Être le premier journal féministe d'Iran, qu'est-ce que cela signifiait ?

Avant, ce mot était tabou. C'était presque une insulte ! Beaucoup de gens n'en connaissaient pas la signification. De façon progressive, nous avons commencé à définir le féminisme. Le féminisme a commencé en Occident, nous l'avons adapté à l'Iran. Nous avons ouvert la voie, et d'autres journaux ont continué.

Vous parlez persan (l'interview se fait par traductrice iranienne interposée, NDLR) mais vous prononcez le mot « féminisme ».

En persan, il n'y a pas de mot pour dire « féminisme ». Pas plus que pour dire « modernité » ! Les gens qui écrivent des dictionnaires cherchent à le traduire, mais ils ne trouvent pas d'équivalent.
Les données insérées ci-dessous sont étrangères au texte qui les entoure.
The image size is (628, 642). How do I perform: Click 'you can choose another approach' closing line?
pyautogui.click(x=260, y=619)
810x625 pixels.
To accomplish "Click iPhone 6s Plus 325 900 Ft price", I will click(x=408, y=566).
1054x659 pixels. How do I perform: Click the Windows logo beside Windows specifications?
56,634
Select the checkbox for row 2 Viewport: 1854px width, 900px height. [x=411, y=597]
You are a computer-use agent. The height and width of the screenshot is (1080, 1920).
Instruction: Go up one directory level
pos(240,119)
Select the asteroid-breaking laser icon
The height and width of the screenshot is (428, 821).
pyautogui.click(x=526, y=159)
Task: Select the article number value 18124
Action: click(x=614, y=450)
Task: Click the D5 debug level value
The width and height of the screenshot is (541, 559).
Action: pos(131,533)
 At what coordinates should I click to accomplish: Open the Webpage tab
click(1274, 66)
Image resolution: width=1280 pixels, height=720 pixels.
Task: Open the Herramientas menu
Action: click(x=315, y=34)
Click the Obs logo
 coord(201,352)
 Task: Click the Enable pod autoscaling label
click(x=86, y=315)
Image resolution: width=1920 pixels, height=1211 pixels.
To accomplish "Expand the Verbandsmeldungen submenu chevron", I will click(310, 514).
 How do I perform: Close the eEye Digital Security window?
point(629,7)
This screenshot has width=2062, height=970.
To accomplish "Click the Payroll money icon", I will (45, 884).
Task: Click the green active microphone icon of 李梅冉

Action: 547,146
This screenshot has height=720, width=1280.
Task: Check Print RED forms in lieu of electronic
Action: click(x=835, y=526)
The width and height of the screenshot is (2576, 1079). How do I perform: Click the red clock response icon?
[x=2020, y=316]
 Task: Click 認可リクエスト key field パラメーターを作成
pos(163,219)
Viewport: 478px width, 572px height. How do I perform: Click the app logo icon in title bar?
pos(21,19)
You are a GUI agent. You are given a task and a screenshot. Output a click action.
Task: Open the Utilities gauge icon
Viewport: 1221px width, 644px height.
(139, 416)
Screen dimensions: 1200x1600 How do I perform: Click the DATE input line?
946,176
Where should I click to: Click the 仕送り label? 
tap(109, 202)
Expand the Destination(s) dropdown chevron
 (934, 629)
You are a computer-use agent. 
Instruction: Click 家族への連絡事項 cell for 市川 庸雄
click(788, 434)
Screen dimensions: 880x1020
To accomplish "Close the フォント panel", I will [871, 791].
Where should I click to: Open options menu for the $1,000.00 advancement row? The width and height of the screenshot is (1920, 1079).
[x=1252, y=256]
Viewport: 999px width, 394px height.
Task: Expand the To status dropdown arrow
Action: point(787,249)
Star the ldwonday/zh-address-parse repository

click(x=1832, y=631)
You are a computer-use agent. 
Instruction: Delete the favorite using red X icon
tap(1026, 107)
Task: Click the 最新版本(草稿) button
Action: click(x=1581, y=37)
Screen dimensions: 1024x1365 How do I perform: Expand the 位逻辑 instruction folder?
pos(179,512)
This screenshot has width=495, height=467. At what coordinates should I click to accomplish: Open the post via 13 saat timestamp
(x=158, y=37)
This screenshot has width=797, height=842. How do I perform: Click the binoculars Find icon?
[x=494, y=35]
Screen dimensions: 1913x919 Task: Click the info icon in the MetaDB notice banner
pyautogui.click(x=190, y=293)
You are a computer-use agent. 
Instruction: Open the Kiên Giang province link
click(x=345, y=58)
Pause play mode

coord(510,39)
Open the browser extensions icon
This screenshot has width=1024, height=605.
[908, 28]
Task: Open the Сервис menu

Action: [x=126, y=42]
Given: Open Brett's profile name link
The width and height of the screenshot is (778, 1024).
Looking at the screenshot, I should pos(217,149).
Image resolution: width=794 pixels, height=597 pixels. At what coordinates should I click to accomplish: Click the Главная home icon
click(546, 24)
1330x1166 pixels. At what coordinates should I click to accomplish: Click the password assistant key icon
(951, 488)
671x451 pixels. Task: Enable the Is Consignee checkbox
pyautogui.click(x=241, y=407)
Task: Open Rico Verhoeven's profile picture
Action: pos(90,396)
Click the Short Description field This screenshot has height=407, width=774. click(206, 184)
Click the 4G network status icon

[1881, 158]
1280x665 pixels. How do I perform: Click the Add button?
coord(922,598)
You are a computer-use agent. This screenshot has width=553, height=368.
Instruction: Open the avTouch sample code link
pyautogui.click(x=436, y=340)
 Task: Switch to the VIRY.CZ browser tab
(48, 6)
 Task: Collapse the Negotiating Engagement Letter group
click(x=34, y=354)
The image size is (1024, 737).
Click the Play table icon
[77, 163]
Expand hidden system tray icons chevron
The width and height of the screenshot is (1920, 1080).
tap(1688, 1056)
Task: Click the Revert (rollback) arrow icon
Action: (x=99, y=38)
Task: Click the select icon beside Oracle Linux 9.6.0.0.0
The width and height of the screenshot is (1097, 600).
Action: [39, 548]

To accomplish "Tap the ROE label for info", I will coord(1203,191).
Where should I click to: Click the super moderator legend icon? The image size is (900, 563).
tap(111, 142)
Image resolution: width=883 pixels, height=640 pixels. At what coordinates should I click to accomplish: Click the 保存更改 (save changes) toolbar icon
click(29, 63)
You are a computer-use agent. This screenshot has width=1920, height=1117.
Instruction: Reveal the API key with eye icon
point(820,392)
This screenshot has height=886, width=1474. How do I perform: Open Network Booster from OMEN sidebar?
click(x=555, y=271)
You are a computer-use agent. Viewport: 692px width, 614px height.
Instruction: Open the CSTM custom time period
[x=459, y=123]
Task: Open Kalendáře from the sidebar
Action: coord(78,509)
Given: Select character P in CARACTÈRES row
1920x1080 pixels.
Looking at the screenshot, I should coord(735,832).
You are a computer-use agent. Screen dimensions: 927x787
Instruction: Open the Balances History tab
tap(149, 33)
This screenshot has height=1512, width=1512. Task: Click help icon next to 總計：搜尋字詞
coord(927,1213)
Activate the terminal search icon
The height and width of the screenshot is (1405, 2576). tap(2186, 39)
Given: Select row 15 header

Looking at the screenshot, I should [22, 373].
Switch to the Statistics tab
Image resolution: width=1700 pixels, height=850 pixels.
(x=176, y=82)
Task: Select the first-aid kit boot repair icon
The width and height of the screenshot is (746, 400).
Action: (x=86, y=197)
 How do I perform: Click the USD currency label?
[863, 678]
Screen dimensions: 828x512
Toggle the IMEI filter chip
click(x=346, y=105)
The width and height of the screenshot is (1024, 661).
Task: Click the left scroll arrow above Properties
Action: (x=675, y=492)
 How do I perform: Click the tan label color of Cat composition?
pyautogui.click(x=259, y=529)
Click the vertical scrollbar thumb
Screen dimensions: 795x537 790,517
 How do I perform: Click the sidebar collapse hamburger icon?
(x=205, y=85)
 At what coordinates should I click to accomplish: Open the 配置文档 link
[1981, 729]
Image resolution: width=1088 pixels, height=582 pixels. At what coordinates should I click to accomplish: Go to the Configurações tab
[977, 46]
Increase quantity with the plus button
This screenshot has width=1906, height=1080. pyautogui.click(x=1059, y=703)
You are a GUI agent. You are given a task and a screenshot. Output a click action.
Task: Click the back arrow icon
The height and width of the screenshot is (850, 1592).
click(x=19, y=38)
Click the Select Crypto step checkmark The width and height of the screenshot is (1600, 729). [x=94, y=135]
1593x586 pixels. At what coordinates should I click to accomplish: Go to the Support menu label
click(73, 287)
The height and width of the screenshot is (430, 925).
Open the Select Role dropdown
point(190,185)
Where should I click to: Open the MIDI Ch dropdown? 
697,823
Ça ne marche pas ! Quant à ce qui, chez nous, est l'équivalent de votre Académie française, elle ne veut même pas en entendre parler.

Quels combats a menés Zanân ?

Nous avons sensibilisé les femmes à leurs droits. Pour revendiquer, il fallait qu'elles aient une base. Beaucoup ne sont pas conscientes des discriminations dont elles sont victimes. Nous avons aussi cherché à améliorer l'image de la femme. Dans les séries télé, elle était toujours représentée comme un être répugnant et exigeant, qui harcelait son pauvre petit mari. Ça a changé, heureusement. Nous nous sommes aussi battues pour faire évoluer les lois, notamment celles qui régissent la famille.

Que fallait-il améliorer ?

En cas de succession, une femme ne recevait que la moitié de ce qu'un homme recevait. Et l'homme, chef de famille, était le seul à avoir le droit de demander le divorce. La garde des garçons étaient confiée à la mère jusqu'à deux ans, celle des filles jusqu'à sept ans, puis elle revenait au père. Aujourd'hui l'égalité est rétablie en matière de succession. Les femmes peuvent demander le divorce, un tribunal peut le prononcer même si le mari le refuse. Tous les enfants restent chez leur mère jusqu'à sept ans. Mais c'est insuffisant, et nous l'avons dénoncé. De plus, pour voyager, la femme doit demander au mari. Il doit signer pour que la femme obtienne son passeport.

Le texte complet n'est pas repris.